Inverse Solution for Bolt Preload Using Surface Deformation

[+] Author and Article Information
A. Zaki

Department of Mechanical Engineering,
Fastening and Joining Research Institute (FAJRI),
Oakland University,
Rochester, MI 48309

S. A. Nassar

Fellow ASME
Department of Mechanical Engineering,
Fastening and Joining Research Institute (FAJRI),
Oakland University,
Rochester, MI 48309

S. Kruk, M. Shillor

Department of Mathematics and Statistics,
Oakland University,
Rochester, MI 48309

Contributed by the Pressure Vessel and Piping Division of ASME for publication in the JOURNAL OF PRESSURE VESSEL TECHNOLOGY. Manuscript received February 3, 2013; final manuscript received December 21, 2016; published online April 24, 2017. Assoc. Editor: Reza Adibiasl.

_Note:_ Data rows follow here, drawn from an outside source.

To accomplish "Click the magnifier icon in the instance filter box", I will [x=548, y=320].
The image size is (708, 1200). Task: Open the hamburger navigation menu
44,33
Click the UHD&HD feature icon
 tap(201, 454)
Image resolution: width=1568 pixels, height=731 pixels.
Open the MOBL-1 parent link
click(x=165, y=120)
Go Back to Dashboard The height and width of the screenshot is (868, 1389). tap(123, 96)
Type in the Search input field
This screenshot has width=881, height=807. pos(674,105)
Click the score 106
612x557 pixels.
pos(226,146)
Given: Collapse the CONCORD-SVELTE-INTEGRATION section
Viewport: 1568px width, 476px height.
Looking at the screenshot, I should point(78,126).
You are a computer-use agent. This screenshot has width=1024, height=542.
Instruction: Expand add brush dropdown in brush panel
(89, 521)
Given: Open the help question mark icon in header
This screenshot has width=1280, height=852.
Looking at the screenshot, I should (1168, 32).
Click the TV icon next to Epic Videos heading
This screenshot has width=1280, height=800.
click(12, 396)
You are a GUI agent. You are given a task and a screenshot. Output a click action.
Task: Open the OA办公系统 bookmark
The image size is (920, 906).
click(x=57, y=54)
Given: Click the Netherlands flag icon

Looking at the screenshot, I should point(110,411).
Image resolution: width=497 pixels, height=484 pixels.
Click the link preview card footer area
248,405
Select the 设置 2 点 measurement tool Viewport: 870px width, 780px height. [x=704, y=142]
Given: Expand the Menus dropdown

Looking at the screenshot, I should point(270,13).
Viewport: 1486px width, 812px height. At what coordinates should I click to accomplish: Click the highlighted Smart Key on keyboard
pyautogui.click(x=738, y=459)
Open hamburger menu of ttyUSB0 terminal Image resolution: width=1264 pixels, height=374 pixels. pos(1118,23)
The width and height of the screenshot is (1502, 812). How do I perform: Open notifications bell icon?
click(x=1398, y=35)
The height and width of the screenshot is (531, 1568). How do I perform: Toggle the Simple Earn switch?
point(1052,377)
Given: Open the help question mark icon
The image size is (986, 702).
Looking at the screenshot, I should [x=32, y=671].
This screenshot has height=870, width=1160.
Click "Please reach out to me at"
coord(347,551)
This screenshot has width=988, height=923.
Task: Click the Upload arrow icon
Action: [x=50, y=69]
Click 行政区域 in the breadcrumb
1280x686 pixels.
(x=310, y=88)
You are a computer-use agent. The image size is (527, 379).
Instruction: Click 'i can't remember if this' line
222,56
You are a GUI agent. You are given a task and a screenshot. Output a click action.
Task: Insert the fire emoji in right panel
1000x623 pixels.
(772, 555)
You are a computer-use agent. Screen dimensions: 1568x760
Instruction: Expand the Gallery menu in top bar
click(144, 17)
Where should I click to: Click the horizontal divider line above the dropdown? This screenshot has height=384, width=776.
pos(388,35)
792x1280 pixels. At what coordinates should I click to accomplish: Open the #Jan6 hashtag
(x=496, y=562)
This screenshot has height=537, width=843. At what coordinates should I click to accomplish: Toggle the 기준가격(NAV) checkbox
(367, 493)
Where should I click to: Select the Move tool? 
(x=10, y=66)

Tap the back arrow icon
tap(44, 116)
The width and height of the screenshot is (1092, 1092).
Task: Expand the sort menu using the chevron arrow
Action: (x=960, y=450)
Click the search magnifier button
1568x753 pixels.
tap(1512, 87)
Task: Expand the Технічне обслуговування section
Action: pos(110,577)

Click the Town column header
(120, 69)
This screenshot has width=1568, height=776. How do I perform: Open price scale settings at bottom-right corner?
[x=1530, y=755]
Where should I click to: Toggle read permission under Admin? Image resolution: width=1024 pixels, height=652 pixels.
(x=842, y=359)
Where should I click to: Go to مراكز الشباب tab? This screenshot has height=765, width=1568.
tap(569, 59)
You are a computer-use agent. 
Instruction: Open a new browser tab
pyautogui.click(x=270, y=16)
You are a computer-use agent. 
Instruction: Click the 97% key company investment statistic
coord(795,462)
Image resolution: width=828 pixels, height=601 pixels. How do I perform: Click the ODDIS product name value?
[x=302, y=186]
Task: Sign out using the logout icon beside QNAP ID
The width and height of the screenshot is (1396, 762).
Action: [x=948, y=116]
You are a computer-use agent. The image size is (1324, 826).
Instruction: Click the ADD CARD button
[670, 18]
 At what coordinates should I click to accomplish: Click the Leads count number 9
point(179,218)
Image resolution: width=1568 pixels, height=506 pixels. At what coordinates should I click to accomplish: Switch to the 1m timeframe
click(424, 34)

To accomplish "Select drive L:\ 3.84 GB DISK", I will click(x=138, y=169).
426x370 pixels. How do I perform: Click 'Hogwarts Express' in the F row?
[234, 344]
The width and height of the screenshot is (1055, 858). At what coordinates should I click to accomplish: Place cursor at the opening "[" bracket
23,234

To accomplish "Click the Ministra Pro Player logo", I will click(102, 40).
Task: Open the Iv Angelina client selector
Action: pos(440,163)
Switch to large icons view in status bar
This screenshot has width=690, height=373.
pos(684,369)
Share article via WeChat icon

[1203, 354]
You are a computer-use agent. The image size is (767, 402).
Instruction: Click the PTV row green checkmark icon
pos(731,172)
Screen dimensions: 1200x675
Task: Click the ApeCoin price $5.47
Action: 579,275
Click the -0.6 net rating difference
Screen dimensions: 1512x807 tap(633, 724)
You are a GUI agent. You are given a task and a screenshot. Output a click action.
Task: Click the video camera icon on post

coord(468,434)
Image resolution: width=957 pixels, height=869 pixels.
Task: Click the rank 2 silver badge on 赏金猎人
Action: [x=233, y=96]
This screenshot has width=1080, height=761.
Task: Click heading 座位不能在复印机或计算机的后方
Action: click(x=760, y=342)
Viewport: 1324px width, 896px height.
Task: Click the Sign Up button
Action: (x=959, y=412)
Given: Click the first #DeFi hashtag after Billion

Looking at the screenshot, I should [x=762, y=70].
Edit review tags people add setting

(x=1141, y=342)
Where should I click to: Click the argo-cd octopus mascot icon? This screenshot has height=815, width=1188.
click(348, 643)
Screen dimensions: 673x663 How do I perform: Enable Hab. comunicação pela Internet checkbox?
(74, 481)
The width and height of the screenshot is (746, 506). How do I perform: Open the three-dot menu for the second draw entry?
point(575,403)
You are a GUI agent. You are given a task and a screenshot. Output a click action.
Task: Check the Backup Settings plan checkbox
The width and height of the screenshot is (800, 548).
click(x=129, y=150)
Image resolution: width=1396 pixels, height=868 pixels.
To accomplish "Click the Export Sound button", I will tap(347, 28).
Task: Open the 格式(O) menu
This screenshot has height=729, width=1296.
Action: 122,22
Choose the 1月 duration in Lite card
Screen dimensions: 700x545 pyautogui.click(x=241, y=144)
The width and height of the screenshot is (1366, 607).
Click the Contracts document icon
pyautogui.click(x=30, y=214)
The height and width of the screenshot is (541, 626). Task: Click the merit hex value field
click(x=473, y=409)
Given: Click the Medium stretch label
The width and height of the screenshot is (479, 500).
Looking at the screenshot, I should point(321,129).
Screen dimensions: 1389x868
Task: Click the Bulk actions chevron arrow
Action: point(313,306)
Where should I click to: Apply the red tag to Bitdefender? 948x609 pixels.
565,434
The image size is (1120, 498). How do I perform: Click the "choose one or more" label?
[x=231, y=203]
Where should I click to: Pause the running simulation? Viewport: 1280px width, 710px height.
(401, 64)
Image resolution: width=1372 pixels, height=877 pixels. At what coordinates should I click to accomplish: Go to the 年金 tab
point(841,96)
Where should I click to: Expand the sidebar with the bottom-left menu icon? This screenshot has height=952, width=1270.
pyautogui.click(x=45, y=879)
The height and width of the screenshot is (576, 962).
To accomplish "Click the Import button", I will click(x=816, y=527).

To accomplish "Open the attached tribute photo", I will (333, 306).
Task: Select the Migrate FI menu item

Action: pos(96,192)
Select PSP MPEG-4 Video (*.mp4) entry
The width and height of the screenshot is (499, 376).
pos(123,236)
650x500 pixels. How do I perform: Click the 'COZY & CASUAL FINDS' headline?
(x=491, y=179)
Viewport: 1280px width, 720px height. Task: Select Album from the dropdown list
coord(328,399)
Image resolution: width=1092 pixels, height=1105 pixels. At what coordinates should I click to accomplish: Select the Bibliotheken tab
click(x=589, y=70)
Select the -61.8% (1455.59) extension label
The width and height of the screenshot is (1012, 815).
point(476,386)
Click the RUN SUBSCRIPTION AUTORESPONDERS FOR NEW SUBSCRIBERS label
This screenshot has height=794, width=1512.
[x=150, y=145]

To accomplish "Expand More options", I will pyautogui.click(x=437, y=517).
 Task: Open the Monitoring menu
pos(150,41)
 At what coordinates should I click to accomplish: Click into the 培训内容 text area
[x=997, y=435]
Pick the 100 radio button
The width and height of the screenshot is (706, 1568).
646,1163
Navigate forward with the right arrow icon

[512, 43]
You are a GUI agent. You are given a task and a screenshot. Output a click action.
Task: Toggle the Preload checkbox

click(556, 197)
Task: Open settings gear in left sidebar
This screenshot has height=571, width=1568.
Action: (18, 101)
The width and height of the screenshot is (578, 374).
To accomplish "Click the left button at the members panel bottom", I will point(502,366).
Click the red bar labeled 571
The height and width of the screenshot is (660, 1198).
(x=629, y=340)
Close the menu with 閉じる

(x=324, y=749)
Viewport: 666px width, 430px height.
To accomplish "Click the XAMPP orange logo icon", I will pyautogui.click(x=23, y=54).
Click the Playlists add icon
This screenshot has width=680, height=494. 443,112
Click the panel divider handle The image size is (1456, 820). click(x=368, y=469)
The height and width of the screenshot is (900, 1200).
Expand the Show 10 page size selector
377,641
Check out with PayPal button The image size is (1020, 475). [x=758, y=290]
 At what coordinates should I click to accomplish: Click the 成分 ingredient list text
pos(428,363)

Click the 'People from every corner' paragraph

J. Pressure Vessel Technol 139(4), 041206 (Apr 24, 2017) (9 pages) Paper No: PVT-13-1030; doi: 10.1115/1.4035695 History: Received February 03, 2013; Revised December 21, 2016

In this paper, an inverse biharmonic axisymmetric elasticity problem is solved by invoking measured out-of-plane surface deformation values at discrete locations around a preloaded bolt head, in order to calculate the underhead contact stress and joint clamp load that would have caused that out-of-plane surface deformation. Solution of this type of inverse problem promises to improve the automation process of bolted joint system assembly, especially in critical and safety-related applications. For example, a real-time optically measured joint surface deformation can be utilized for automating process control of bolted joint assembly in a reliable fashion. This would be a significant reliability improvement as compared to the commonly used method in mass production using torque-only control method in which there is wide scatter in the torque–tension correlation due to the normal scatter in frictional variables. Finite element analysis (FEA) method is used to validate the inverse problem solution provided in this paper.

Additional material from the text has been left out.